▶ **Pixel coordinate grounding data**

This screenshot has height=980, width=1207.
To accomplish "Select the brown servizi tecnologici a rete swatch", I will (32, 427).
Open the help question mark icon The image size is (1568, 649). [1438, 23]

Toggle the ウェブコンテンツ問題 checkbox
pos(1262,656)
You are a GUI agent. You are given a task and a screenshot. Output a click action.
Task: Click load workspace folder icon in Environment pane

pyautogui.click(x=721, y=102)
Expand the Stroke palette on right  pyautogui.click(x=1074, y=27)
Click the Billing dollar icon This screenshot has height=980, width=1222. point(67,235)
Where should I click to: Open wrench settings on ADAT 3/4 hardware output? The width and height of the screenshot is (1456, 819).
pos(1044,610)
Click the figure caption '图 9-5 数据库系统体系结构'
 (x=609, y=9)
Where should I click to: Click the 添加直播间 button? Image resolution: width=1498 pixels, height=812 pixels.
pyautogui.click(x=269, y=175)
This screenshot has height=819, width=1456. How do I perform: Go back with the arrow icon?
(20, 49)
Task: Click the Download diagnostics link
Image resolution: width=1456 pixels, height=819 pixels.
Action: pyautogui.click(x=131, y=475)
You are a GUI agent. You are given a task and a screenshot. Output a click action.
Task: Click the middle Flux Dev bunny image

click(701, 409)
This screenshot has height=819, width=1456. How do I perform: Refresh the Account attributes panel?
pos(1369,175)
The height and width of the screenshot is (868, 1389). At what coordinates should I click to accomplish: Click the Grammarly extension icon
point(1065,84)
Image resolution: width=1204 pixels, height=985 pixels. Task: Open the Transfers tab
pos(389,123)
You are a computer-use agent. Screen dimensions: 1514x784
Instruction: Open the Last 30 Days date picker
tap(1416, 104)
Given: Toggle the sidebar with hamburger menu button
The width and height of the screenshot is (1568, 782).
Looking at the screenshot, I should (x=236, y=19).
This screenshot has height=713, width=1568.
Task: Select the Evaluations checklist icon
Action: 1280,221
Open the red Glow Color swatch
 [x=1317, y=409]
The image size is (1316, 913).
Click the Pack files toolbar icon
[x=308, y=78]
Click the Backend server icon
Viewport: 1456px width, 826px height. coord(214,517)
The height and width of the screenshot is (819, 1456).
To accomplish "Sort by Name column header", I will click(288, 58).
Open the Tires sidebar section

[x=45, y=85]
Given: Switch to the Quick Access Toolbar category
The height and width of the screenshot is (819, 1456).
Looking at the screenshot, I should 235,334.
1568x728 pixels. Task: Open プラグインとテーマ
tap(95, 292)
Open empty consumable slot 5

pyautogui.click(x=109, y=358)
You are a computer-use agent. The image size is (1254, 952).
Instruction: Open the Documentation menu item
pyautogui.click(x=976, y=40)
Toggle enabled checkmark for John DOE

▶ **The task**
For each line in the data, set it down again exactly.

▶ **Task response**
This screenshot has height=980, width=1207.
To accomplish "Select the brown servizi tecnologici a rete swatch", I will (32, 427).
Open the help question mark icon The image size is (1568, 649). [1438, 23]

Toggle the ウェブコンテンツ問題 checkbox
pos(1262,656)
You are a GUI agent. You are given a task and a screenshot. Output a click action.
Task: Click load workspace folder icon in Environment pane

pyautogui.click(x=721, y=102)
Expand the Stroke palette on right  pyautogui.click(x=1074, y=27)
Click the Billing dollar icon This screenshot has height=980, width=1222. point(67,235)
Where should I click to: Open wrench settings on ADAT 3/4 hardware output? The width and height of the screenshot is (1456, 819).
pos(1044,610)
Click the figure caption '图 9-5 数据库系统体系结构'
 (x=609, y=9)
Where should I click to: Click the 添加直播间 button? Image resolution: width=1498 pixels, height=812 pixels.
pyautogui.click(x=269, y=175)
This screenshot has height=819, width=1456. How do I perform: Go back with the arrow icon?
(20, 49)
Task: Click the Download diagnostics link
Image resolution: width=1456 pixels, height=819 pixels.
Action: pyautogui.click(x=131, y=475)
You are a GUI agent. You are given a task and a screenshot. Output a click action.
Task: Click the middle Flux Dev bunny image

click(701, 409)
This screenshot has height=819, width=1456. How do I perform: Refresh the Account attributes panel?
pos(1369,175)
The height and width of the screenshot is (868, 1389). At what coordinates should I click to accomplish: Click the Grammarly extension icon
point(1065,84)
Image resolution: width=1204 pixels, height=985 pixels. Task: Open the Transfers tab
pos(389,123)
You are a computer-use agent. Screen dimensions: 1514x784
Instruction: Open the Last 30 Days date picker
tap(1416, 104)
Given: Toggle the sidebar with hamburger menu button
The width and height of the screenshot is (1568, 782).
Looking at the screenshot, I should (x=236, y=19).
This screenshot has height=713, width=1568.
Task: Select the Evaluations checklist icon
Action: 1280,221
Open the red Glow Color swatch
 [x=1317, y=409]
The image size is (1316, 913).
Click the Pack files toolbar icon
[x=308, y=78]
Click the Backend server icon
Viewport: 1456px width, 826px height. coord(214,517)
The height and width of the screenshot is (819, 1456).
To accomplish "Sort by Name column header", I will click(288, 58).
Open the Tires sidebar section

[x=45, y=85]
Given: Switch to the Quick Access Toolbar category
The height and width of the screenshot is (819, 1456).
Looking at the screenshot, I should 235,334.
1568x728 pixels. Task: Open プラグインとテーマ
tap(95, 292)
Open empty consumable slot 5

pyautogui.click(x=109, y=358)
You are a computer-use agent. The image size is (1254, 952).
Instruction: Open the Documentation menu item
pyautogui.click(x=976, y=40)
Toggle enabled checkmark for John DOE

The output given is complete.